[SciPy-dev] Default type behaviour of array

Sat Nov 12 07:17:43 EST 2005

On Sat, 12 Nov 2005, Fernando Perez wrote:

> Jonathan Taylor wrote:
> > Hi,
> >
> > I have had quite a bit of success moving some of my R scripts to scipy.
> > Today I was creating a matrix of zeros and assigning some elements
> > uniform distributed values from -1 to 1.  I couldnt figure out for quite
> > a bit why my matrix remained zerod.  So I guess that is because zeros
> > returns an int array by default.  I would have expected a float array by
> > default.  Maybe there is a good reason for this though.
> >
> > Also, maybe it should complain when you put floats into an integer array
> > instead of just rounding the elements.  That is, maybe you should have
> > to explicity round the elements?
>
> I think that, while perhaps a bit surprising at first, this is one of those
> cases where you just have to 'learn to use the library'.

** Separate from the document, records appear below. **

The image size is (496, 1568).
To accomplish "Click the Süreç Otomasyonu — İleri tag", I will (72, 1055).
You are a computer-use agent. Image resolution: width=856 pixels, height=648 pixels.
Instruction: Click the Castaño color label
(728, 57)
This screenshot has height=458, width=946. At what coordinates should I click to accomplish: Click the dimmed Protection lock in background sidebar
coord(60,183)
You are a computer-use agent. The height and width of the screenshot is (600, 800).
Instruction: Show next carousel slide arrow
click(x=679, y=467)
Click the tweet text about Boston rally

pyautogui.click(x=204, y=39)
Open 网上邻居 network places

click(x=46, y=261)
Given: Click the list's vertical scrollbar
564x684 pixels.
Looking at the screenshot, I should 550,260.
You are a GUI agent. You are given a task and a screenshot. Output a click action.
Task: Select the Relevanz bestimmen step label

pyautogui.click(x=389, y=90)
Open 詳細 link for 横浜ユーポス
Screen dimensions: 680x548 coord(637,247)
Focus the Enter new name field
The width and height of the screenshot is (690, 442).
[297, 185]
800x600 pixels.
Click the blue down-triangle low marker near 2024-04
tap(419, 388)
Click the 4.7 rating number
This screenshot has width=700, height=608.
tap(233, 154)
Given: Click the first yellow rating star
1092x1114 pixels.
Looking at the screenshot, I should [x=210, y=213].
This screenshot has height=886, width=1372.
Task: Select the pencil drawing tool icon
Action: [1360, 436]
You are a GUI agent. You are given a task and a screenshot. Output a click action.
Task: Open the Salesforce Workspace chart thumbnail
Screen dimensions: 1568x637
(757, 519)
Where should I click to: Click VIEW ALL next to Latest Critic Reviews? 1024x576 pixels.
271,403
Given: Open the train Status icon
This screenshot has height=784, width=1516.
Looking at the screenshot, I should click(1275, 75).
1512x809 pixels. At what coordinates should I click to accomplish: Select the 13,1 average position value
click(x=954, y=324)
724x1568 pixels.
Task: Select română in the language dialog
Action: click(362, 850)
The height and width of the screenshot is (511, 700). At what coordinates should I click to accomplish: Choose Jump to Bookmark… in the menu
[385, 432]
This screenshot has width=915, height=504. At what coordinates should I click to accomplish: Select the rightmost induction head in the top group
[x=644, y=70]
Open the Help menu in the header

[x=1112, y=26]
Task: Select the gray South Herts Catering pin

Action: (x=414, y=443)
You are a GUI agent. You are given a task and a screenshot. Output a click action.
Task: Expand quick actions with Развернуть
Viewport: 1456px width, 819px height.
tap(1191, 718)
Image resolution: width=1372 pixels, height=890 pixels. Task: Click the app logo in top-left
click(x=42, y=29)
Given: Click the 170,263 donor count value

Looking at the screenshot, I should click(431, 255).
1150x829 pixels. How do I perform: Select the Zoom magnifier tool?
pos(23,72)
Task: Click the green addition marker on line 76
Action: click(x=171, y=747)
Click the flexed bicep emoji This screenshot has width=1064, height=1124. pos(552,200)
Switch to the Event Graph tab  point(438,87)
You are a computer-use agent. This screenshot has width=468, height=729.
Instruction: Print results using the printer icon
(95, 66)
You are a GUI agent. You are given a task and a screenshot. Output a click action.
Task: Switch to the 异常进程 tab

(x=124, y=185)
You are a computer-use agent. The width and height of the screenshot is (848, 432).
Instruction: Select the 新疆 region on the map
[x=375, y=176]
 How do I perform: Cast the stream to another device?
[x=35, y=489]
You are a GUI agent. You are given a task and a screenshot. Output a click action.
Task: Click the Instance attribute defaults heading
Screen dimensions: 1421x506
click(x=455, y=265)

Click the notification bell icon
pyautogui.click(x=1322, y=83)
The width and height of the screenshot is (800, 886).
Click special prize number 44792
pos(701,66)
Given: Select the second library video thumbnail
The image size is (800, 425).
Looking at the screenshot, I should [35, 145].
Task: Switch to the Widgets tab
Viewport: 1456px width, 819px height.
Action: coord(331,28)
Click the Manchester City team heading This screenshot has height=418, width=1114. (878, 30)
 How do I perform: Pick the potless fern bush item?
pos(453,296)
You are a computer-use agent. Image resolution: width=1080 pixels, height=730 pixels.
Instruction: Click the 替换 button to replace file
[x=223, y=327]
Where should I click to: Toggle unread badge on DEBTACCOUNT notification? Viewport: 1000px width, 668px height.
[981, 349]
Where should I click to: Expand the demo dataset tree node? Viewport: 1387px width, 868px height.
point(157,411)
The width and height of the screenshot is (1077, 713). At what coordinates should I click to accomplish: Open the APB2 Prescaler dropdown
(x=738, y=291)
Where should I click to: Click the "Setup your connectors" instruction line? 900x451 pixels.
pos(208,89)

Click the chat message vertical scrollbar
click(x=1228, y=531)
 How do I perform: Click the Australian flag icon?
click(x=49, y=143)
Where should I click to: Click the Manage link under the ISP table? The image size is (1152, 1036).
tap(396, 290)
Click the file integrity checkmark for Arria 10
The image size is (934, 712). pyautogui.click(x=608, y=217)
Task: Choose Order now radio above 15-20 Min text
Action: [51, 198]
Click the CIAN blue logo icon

I also think that C-like casting is good for arrays.

We could think about how to avoid such usability problems by making more
extensive use of 'matrix' objects.  Perhaps we could make these behave
more like the matrices users of other scientific environments (R / S,
Octave / Matlab ...) would expect.  I've run some tests with a small
change to make the default data type for matrices 'float', and all tests
pass as before.  (See diff below).  It seems matrix objects are hardly
used: two files in linalg/, one unused import in signal/ltisys.py, and
otherwise not at all.  Currently matrix objects redefine the * operator to
the inner product; making their default data type 'float' would, I think,
have a similar usability benefit.

Making matrices use floats by default wouldn't solve the specific problem
Jonathan described, because ones() and zeros() return arrays, not
matrices.  But we could think about changing the casting behaviour of
matrices to do the safe thing: so if A is an int matrix and B is a float
matrix, 'A += B' could convert A to a float matrix, and similarly for
other types, e.g. float += complex.  Then we'd have a nice distinction
between arrays, which are efficient and have C-like casting, and matrices,
which are less efficient but safe and intuitive.

If you agree I'd be happy to work on this ...

-- Ed




Index: matrix.py
===================================================================

--- matrix.py   (revision 1474)
+++ matrix.py   (working copy)
@@ -55,10 +55,12 @@
             if (dtype2 is dtype) and (not copy):
                 return data
             return data.astype(dtype)
-
-        if dtype is None:
-            if isinstance(data, N.ndarray):
+        elif isinstance(data, N.ndarray):
+            if dtype is None:
                 dtype = data.dtype
+        else:
+            if dtype is None:
+                dtype = float
         intype = N.obj2dtype(dtype)

         if isinstance(data, types.StringType):